A meal in a restaurant opens the taste buds, but cooking dim sum for my friends and family widens all the senses. I learnt the authentic recipes from Guangzhou and used them at Sweet Mandarin. Together with my sisters, Lisa and Janet we made every dim sum from fresh. Stuffing and shaping wontons was the real family enterprise. We made the stuffing from a light prawn mince and wrapped the teaspoon of filling with a fine egg based pastry. We all left our individual stamp on the won tons in the way we crimped the edges. I added a flamboyant tail on these wontons, which can then be dipped in the sweet and sour dip. My everyday rituals of properly selecting produce, cooking and presenting a meal, which I have inherited from my family, have given me an insight to see the meaning of my own cooking as a metaphor for life.

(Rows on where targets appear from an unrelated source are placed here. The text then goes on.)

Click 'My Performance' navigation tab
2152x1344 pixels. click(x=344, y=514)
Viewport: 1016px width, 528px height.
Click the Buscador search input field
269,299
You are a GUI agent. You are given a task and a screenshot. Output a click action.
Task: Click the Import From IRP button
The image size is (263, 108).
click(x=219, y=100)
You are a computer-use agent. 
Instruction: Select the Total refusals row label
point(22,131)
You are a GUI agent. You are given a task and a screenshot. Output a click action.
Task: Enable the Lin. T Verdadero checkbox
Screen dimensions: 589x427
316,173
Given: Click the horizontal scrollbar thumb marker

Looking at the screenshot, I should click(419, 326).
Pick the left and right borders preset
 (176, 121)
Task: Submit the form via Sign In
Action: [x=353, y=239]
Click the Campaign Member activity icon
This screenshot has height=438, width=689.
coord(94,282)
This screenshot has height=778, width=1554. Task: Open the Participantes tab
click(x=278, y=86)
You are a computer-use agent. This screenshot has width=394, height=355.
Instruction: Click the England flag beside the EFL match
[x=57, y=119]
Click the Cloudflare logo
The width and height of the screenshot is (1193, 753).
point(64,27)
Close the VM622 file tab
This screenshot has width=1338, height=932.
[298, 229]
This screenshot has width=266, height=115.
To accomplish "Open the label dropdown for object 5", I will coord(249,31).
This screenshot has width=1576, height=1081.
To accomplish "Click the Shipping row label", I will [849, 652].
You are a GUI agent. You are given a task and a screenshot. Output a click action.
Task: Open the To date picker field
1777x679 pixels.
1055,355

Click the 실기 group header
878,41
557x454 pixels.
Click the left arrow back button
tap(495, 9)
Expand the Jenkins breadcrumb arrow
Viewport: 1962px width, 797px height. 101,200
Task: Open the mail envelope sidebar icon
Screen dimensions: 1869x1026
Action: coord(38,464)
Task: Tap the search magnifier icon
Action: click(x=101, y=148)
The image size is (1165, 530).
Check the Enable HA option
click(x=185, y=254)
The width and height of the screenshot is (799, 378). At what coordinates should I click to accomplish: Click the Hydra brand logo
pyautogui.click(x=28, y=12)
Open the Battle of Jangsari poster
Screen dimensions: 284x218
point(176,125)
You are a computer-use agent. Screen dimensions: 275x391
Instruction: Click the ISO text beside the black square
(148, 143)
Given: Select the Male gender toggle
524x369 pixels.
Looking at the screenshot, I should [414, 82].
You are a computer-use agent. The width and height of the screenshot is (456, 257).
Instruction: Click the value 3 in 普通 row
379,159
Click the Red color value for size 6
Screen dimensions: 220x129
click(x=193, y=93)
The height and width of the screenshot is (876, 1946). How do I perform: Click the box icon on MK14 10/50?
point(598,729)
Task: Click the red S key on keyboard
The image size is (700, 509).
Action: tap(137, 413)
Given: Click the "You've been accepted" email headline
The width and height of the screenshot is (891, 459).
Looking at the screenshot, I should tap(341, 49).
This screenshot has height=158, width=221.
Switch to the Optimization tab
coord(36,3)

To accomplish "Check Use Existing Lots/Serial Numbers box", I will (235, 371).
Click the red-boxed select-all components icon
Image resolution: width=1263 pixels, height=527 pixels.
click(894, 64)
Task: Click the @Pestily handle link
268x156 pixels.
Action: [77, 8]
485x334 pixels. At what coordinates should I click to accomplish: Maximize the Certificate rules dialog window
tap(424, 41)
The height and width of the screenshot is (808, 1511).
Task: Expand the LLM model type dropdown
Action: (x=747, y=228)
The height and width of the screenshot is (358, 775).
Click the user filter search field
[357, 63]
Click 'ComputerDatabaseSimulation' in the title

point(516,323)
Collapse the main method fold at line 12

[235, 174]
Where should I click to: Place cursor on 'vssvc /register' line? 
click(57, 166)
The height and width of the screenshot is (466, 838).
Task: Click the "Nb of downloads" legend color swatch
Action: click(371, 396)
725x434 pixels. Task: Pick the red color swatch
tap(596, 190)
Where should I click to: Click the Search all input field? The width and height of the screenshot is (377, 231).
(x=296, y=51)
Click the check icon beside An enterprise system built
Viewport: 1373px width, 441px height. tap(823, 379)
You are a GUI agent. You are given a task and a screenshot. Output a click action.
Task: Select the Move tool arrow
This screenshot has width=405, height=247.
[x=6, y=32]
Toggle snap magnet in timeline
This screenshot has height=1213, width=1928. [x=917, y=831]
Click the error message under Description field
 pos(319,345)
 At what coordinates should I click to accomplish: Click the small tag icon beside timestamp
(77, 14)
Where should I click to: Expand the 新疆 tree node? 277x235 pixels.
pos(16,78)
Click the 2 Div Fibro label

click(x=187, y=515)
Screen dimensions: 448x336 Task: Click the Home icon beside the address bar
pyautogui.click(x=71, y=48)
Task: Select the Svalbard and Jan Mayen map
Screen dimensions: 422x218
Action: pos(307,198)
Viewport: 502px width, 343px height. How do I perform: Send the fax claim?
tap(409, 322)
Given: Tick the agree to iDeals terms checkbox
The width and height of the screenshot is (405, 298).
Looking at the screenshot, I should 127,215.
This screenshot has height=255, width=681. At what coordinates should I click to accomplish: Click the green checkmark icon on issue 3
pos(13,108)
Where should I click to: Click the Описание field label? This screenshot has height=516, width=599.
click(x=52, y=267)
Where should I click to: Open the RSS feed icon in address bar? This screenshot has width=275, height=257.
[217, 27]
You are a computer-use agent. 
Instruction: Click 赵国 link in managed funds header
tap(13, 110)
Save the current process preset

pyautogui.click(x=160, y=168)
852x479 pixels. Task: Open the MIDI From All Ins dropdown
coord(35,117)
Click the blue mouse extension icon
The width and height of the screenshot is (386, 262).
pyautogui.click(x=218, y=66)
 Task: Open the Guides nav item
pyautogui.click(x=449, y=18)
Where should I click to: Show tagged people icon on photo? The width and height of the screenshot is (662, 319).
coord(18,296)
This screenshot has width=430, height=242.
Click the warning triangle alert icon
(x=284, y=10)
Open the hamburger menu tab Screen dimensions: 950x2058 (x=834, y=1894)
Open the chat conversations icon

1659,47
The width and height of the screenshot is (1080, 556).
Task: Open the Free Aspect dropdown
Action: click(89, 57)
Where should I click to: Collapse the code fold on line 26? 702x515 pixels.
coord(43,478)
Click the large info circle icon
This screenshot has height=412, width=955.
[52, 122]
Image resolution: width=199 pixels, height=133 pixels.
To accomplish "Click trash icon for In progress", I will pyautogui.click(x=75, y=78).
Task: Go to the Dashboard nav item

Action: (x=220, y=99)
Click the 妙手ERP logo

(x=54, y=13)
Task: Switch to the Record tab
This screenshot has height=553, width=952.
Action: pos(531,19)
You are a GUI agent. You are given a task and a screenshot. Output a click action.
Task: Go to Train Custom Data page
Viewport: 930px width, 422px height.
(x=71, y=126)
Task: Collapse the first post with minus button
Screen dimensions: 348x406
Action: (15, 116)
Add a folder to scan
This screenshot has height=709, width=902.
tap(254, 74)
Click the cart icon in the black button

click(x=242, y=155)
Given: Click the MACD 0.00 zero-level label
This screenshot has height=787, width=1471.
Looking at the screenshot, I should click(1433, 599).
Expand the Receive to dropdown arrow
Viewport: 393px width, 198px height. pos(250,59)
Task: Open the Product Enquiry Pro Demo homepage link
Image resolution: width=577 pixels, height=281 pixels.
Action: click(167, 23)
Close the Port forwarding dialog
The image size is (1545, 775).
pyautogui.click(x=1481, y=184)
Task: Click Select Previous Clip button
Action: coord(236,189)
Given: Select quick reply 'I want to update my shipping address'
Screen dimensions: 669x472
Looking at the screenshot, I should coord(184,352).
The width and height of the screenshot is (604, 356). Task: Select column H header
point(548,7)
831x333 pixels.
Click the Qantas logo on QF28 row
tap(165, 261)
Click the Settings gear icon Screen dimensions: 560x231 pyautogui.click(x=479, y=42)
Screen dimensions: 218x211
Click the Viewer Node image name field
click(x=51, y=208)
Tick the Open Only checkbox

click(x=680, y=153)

These dim sum three way recipes have been simplified so that even our students in the Sweet Mandarin school of excellence can cook these delicious dim sums. The secret is the filling. Here, one filling can make three dim sums.
This recipe is the simplest and tastiest way to enjoy spring rolls. We will make Chinese cooking a fun, funky, free styling event. Try this at home and impress your family and friends.
Egg flour wrappers for the won ton
Spring roll wrappers for the spring rolls
Mae Ploy Sweet Chili Sauce Buy from Supermarket or Sweet Mandarin''s Sweet and Sour Sauce
350g Chicken breast meat or 250g pack small shrimp- need a blender to blend the meat
2 slices Fresh root ginger
75g Canned bamboo shoots, drained, chopped finely
1 teaspoon Salt
2 teaspoons Soy sauce
1 teaspoon Cornflour
Beaten egg for sealing
Vegetable oil for deep-frying
One Method for the filling:
. Put the chicken into a blender and blend until a smooth pate.
. Add ginger, bamboo shoots, salt, soy sauce, cornflour and continue to blend.
Spring Rolls / Won Ton
. Lay flat a wrapper. Take 2 tablespoons of filling and spread across each pancake just below the center, Fold the pancake up from the bottom by raising the lower corner to fold over the filling.
. Lay a spring roll wrapper in front of you so that it forms a diamond shape for a spring roll. Twist for won ton. Use your index finger to wet all the edges with water or a cornstarch/water paste. Place approximately 2 tablespoons of filling near the bottom. Roll over once, tuck in the sides, and then continue rolling. Seal the top with the beaten egg.
. Spread the mixture onto white bread.
One Method for the Three dim sums
. Clean out the wok / frying pan. Pre-heat the oil for deep-frying to 360 degrees
. Deep-fry the spring rolls, won tons and chicken toast in 3 to 4 batches, cooking until they are golden brown and crispy (about 3 minutes). Remove with a slotted spoon and drain on paper towels.
. Serve the dim sum with sweet chili / Sweet Mandarin sweet and sour sauce dipping.